Вспомнил Леопольда, первого наставника моего. Маленький голодный еврейчик, гимназист. Мне было в то время девятнадцать лет, а он года на два или на три моложе меня. Чахоточный, в близоруких очках, рожица желтая, нос кривой и докрасна затек от тяжелых очков. Показался он мне смешным и трусливым, как мышонок.
Тем более удивительно было видеть, как храбро и ловко он срывает покровы лжи, как грызет внешние связи людей, обнажая горчайшую правду бесчисленных обманов человека человеком.

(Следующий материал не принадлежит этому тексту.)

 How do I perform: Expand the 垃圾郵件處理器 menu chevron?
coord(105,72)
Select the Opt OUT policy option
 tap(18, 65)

Был он из тех, которые родятся мудрыми стариками, и был неукротимо яростен в обличении социальной лжи. Даже дрожал от злости, оголяя пред нами жизнь, — точно ограбленный поймал вора и обыскивает его.
Мне, веселому парню, неприятно было слушать его злую речь. Я был доволен жизнью, не завистлив, не жаден, зарабатывал хорошо, путь свой я видел светлым ручьем. И вдруг чувствую: замутил еврейчик мою воду. Обидно было: я, здоровый русский парень, а вот эдакий ничтожный чужой мальчишка оказывается умнее меня; учит, раздражает, словно соль втирая в кожу мне.
Сказать против я ничего не умел, да и было ясно: Леопольд говорит правду. А сказать что-нибудь очень хотелось. Но ведь как скажешь: «Всё это — правда, только мне ее не нужно. Своя есть»?
Теперь понимаю: скажи я так, и вся моя жизнь пошла бы иным путем. Ошибся, не сказал. Пожалуй, именно потому не решился выговорить свои слова, что уж очень неприятно было: сидят четверо парней, на подбор молодцы, а глупее хворенького галчонка.
Торговля нашего города почти вся была в руках евреев, и поэтому их весьма не любили. Конечно, и я не имел причин относиться к ним лучше, чем все. Когда Леопольд ушел, я стал высмеивать товарищей: нашли учителя! Но Зотов, скорняк, который завел всю эту машину, озлился на меня, да и другие — тоже. Они уже не первый раз слушали Леопольда и довольно плотно притерлись к нему.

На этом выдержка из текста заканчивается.